Avoiding CMS Disaster: Raising Your WordPress Security to the Next Level

Protecting your enterprise WordPress sites, applications, and data from online threats with security best practices.

No one wants to be the next breaking news headline for suffering a customer data breach or a catastrophic site collapse.

Threats online today exist in various forms—from bots scanning for known vulnerabilities to script kiddies, cyber gangs, and even nation state actors. 

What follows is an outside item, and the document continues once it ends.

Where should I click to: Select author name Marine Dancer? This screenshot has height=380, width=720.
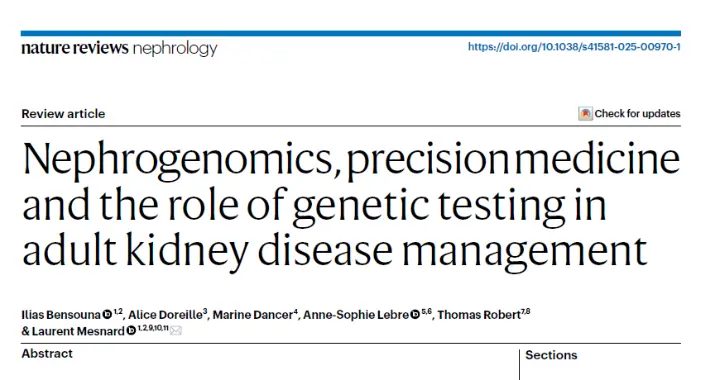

For beleaguered IT teams, ensuring an online presence isn’t compromised can feel like more than a full-time job, “running just to stand still.” Unfortunately, that often leaves precious little bandwidth for the real task of preparing a site, its infrastructure, and business for its future state.

In the fourth of our Avoiding CMS Disaster series, we explore five ways organizations and their IT guardians can battle-harden their sites and applications against malicious attacks, protect sensitive customer data, and keep their business always open for business.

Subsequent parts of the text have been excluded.